Monthly Archives: February 2010

Quote of the Day

“BTW, what would Hayek think if he came back today and found so many people who confidently knew when markets were overpriced? Why do we even need markets? If it so obvious what the correct price is, let’s bring back Soviet-style central planning.”

Scott Sumner

Historical Exit Strategies

Michael Bordo and John Landon-Lane have a new NBER working paper that conducts a historical analysis of the Federal Reserve’s exit strategies from 1920 – 2007. Here is the abstract:

In this paper we provide some evidence on when central banks have shifted from expansionary to contractionary monetary policy after a recession has ended—the exit strategy. We examine the relationship between the timing of changes in several instruments of monetary policy and the timing of changes of selected real macro aggregates and price level (inflation) variables across U.S. business cycles from 1920-2007. We find, based on historical narratives, descriptive evidence and econometric analysis, that in the 1920s and the 1950s the Fed would generally tighten when the price level turned up. By contrast, since 1960 the Fed has generally tightened when unemployment peaked and this tightening often occurred after inflation began to rise. The Fed is often too late to prevent inflation.

Non-gated link here.

Illustrating Fed Strategies

A great way of understanding the Federal Reserve’s monetary policy actions is to use a graphical representation of the market for reserves. Frederic Mishkin’s textbook on money and banking is an excellent print resource. Meanwhile, Mark Thoma illustrates the model, and Fed policy changes, in this YouTube clip:

I love the internet.

HT: David Beckworth

The Exit Strategy, Again

According to the WSJ, Ben Bernanke is expected to outline the Federal Reserve’s exit strategy this week. As expected (and discussed previously), the Fed plans to tighten monetary policy by increasing the interest rate on excess reserves. Otherwise, as the economy recovers and the excess reserve ratio declines, the money multiplier would rise and thus broader aggregates would rise as well. Given that there are currently over $1 trillion of excess reserves in the system, a failure of policy to tighten when the money multiplier begins to rise would result in rapidly increasing prices.
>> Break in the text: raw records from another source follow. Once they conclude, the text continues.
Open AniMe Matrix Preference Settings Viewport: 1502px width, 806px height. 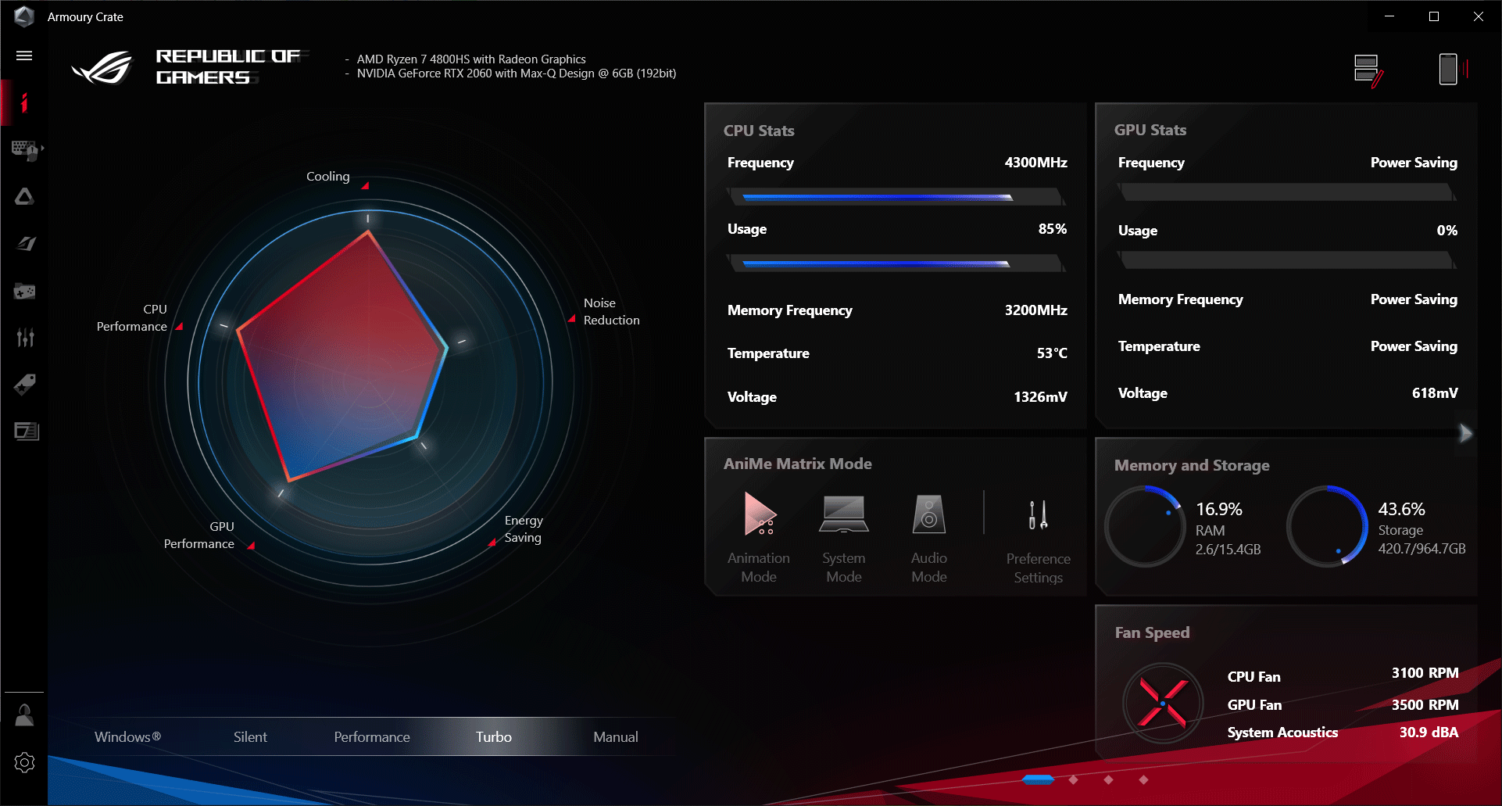click(1038, 539)
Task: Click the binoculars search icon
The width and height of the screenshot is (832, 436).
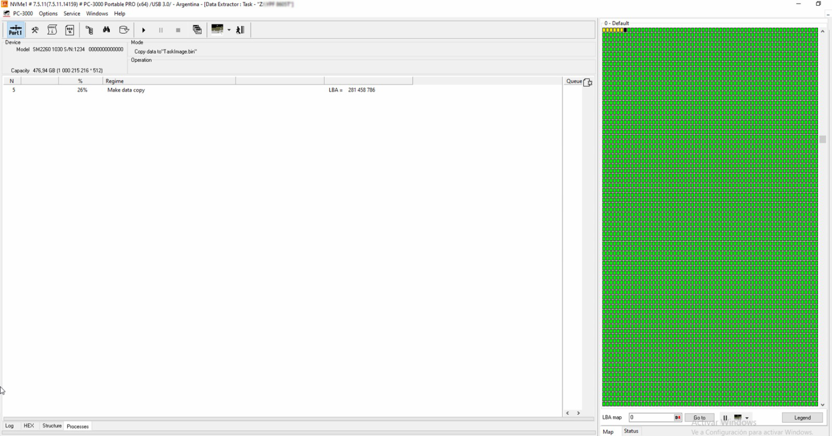Action: (107, 30)
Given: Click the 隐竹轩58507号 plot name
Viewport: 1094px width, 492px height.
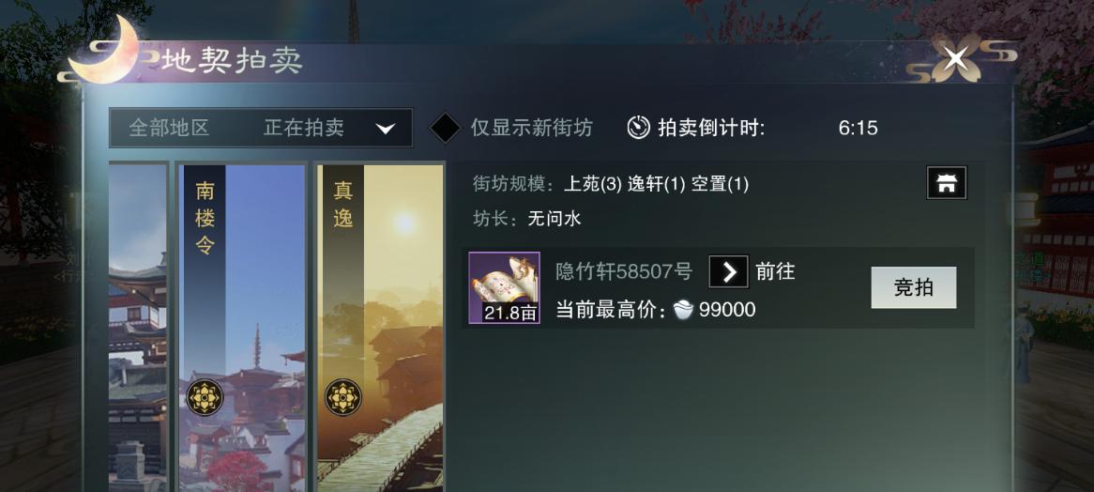Looking at the screenshot, I should click(x=624, y=271).
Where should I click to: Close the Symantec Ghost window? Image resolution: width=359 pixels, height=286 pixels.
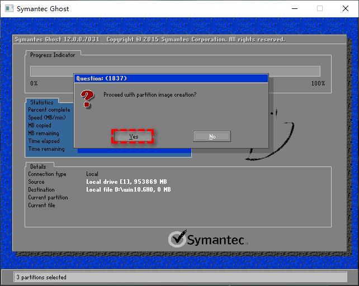coord(346,8)
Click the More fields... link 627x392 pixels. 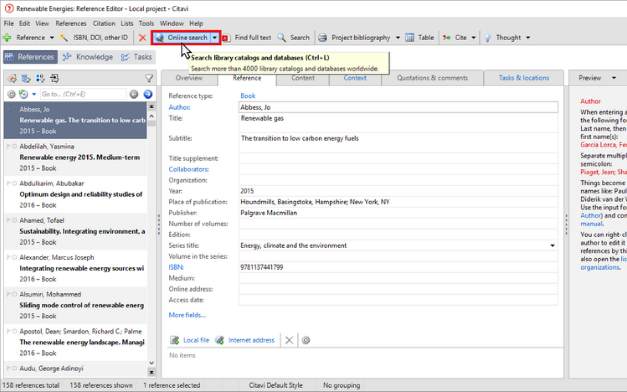pos(187,315)
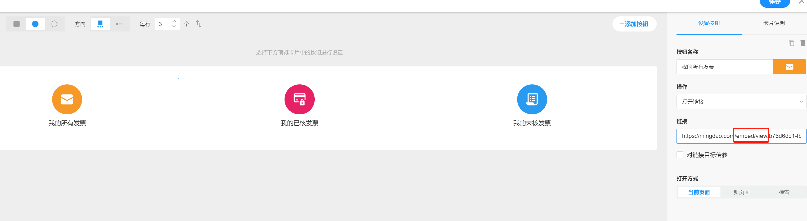The width and height of the screenshot is (807, 221).
Task: Click the 添加按钮 button
Action: pos(634,24)
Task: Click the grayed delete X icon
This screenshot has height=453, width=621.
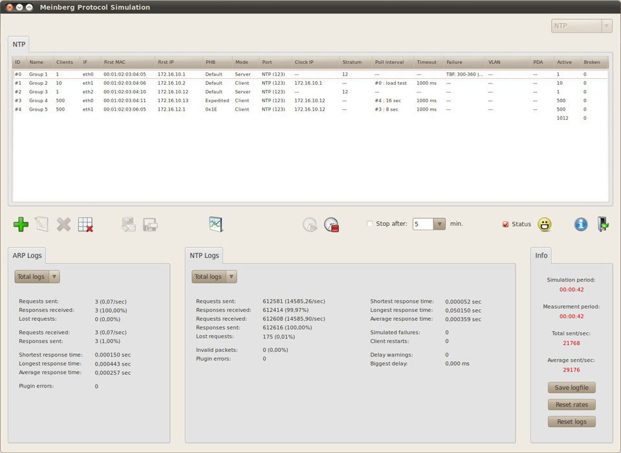Action: click(x=63, y=225)
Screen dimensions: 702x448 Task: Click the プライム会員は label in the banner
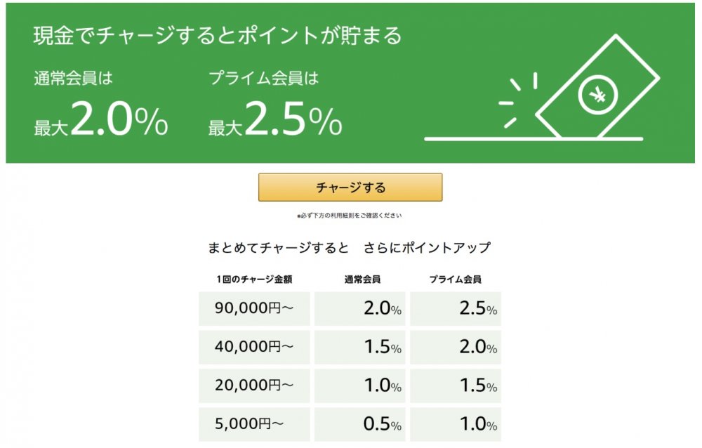(264, 79)
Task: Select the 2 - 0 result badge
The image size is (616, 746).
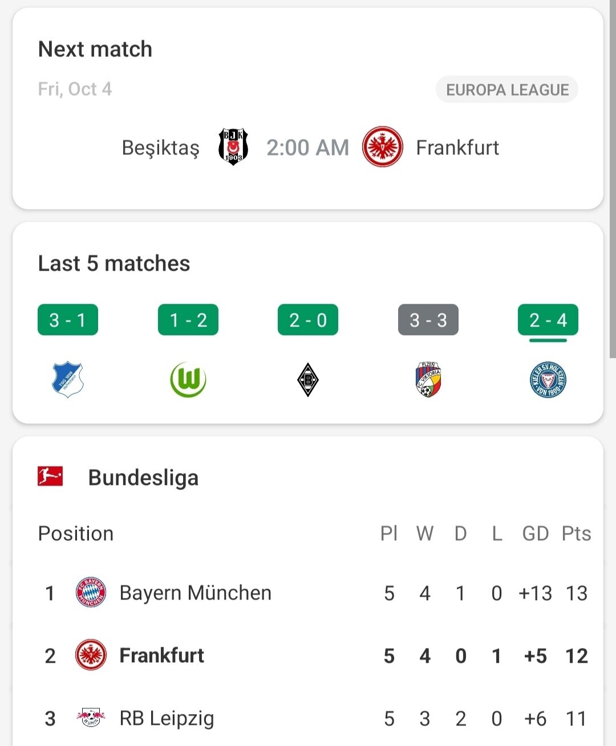Action: [x=308, y=320]
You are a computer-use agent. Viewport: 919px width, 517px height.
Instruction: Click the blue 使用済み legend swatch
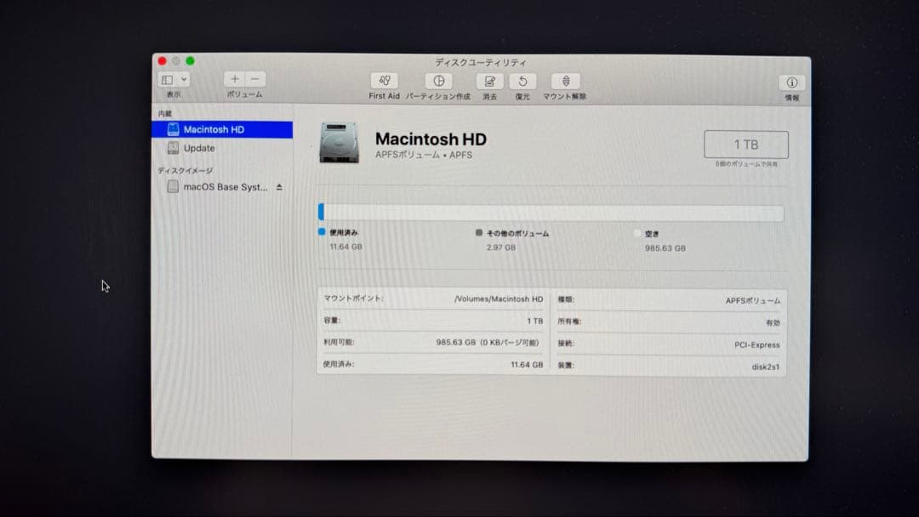click(321, 232)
As I previously discussed, the interest on reserves methodology is a rather crude way to solve the problem. If the problem is with excess reserves, then the reserves should be removed from the system using normal open market operations. So why isn’t the Fed employing this method? Well, I have long suspected that the reason the Fed was employing this strategy was because of the change in the composition in the Fed’s balance sheet away from traditional Treasury holdings and toward mortgage backed securities. This view is confirmed in the WSJ:

Plans for the Fed’s portfolio of mortgage-backed securities are another element of the internal debate over the exit strategy from super-cheap money. The Fed is on course to buy up to $1.25 trillion of the securities, in an effort to hold down mortgage rates and buoy housing.

Over time, officials want to reduce these holdings and return to holding U.S. Treasury securities as the Fed’s primary asset. But they are reluctant to take steps that might push mortgage rates higher and damage the still-fragile housing market. Eventually, they could gradually sell mortgage securities, but such a move would be unlikely in the early stages of tightening.

So, ultimately, the Fed is conducting fiscal policy by subsidizing mortgage rates. What’s more, given that open market operations would necessarily require not only open market sales of Treasury securities, but also mortgage backed securities, the Fed finds itself in a position in which open market operations are politically and practically infeasible.

Differences on Fiscal Matters

Mark Thoma writes:

Additional fiscal policy measures could make a difference to the unemployed, but instead the administration is proposing policies that might sell well, but only address a tiny fraction of the long-run deficit problem.

I think that in many instances this statement can summarize the differences between those who favor and those who don’t favor fiscal stimulus. Those who favor the stimulus read this statement and think that things just need to be done better. However, myself and others who oppose stimulus recognize that policies that “sell well” are the rule, not the exception when it comes to real world policy design and that this is part of the drawback.